Based on today’s retail statistics, it’s clear that Hungarians are adjusting to higher inflation, but so far this hasn’t yet resulted in a significant decline, but rather stagnation the volume of consumption. The limited data available indicates that retail consumption may have plateaued in the second quarter of 2022 after trending upwards since reopening in 2021.
For the time being, this means that consumption could still be higher compared to the previous quarter, so its contribution to quarterly GDP growth could still remain positive.

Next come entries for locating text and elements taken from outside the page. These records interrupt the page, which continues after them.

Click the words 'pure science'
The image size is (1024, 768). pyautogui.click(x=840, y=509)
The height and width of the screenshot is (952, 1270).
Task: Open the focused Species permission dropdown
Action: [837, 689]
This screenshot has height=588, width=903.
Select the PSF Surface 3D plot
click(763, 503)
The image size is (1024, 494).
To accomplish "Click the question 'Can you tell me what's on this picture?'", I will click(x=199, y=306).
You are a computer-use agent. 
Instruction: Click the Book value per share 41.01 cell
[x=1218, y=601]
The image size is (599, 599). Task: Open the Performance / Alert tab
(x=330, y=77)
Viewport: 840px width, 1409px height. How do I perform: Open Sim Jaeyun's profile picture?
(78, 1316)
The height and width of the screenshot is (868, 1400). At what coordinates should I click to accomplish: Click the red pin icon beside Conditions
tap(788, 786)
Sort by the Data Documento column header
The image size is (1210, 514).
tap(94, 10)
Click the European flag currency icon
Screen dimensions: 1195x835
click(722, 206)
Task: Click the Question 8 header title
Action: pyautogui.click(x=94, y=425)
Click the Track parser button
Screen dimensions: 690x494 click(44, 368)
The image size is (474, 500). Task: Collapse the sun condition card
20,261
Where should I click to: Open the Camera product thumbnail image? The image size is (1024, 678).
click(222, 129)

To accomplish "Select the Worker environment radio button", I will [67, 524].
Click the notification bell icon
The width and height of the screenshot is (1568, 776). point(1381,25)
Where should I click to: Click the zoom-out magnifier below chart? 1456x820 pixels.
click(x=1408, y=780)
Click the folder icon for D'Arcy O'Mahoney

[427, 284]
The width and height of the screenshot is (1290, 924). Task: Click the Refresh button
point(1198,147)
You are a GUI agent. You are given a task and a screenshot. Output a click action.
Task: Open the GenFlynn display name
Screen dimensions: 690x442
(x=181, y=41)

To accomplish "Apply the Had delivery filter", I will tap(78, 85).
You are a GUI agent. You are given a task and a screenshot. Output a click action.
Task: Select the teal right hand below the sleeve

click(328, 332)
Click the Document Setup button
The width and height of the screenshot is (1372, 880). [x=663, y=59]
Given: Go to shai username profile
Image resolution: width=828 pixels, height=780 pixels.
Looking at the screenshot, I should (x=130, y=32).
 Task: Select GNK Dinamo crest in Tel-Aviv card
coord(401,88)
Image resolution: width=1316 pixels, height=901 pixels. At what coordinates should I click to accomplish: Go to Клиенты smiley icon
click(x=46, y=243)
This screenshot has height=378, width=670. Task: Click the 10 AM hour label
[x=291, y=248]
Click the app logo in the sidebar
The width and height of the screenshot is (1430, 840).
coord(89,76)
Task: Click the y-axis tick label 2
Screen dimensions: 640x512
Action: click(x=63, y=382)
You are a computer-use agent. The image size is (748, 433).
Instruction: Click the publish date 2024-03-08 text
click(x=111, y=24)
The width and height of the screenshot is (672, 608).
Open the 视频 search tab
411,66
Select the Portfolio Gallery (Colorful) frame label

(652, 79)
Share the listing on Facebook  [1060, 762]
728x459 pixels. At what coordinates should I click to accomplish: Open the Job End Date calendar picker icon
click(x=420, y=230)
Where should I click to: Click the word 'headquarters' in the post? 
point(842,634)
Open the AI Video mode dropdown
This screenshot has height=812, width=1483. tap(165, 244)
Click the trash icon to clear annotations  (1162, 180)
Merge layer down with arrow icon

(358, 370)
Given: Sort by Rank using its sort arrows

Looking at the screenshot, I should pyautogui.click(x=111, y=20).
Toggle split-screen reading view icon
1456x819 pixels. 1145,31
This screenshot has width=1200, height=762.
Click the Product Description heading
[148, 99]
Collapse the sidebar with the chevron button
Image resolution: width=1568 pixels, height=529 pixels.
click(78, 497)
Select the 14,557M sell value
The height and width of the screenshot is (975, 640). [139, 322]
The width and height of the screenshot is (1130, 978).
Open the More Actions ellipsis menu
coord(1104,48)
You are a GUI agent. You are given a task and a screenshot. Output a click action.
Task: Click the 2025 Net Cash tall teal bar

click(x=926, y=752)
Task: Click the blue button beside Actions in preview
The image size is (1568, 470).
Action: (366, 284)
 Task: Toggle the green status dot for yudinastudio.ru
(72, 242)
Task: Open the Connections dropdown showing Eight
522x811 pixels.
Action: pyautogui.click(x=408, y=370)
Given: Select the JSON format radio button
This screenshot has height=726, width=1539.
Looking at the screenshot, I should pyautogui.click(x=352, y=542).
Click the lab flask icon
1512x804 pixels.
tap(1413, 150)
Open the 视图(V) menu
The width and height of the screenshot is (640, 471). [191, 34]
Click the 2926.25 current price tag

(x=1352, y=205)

The industry is back on track, sort of
According to the raw data, industrial production grew 9.4 percent year on year, while the expansion rate is 3.4 percent after adjusting for the working day effect. The significant difference is due to the fact that there were two more working days in May this year than in 2021. Not a bad performance in this environment, but the situation is improving if we check the reading monthly. This shows growth of 1.4%, ending a two-month period of declining industrial production volume.
Performance of Hungarian industry
As expected, after the initial shock of war and sanctions in Ukraine, companies slowly found alternative routes to purchase spare parts that were in short supply. The Statistical Office pointed out in its comment that important subsectors such as car manufacturing and the electronics industry were able to increase their production in May, which could be a sign of this adjustment.
However, it is too early to rejoice as the increase in May was just enough to approach the peak production level achieved before the war. Going forward, the big question will be whether the two most important sectors (automotive and electronics) will be able to further increase their production, and to what extent the food industry will be affected by supply disruptions (sanctions, war, drought). If the major sectors can adapt flexibly and the smaller sub-sectors are also able to grow considerably, it is conceivable that industry’s contribution to GDP growth could be positive in the second (and maybe in the third) trimester.
Volume of industrial production (2015 = 100%)
In the first two months of the second quarter, for which we have hard data, the industry posted a contraction on a quarterly basis. This means that a repeated good performance in June is necessary to avoid a negative contribution from this sector to GDP growth. There are reasons for optimism based on various surveys, such as the manufacturing PMI, which jumped to 57 in June.
A mixed picture
Based on April-May data, the picture for GDP growth is mixed so far, and it is unlikely to brighten up in June, especially if consumption moderates while the industry is recovering somewhat. Overall, we are rather cautious about the second quarter GDP outlook, expecting a slight contraction on a quarterly basis. However, this would still represent GDP growth above 5.5-6.0% year-on-year for the April-June period.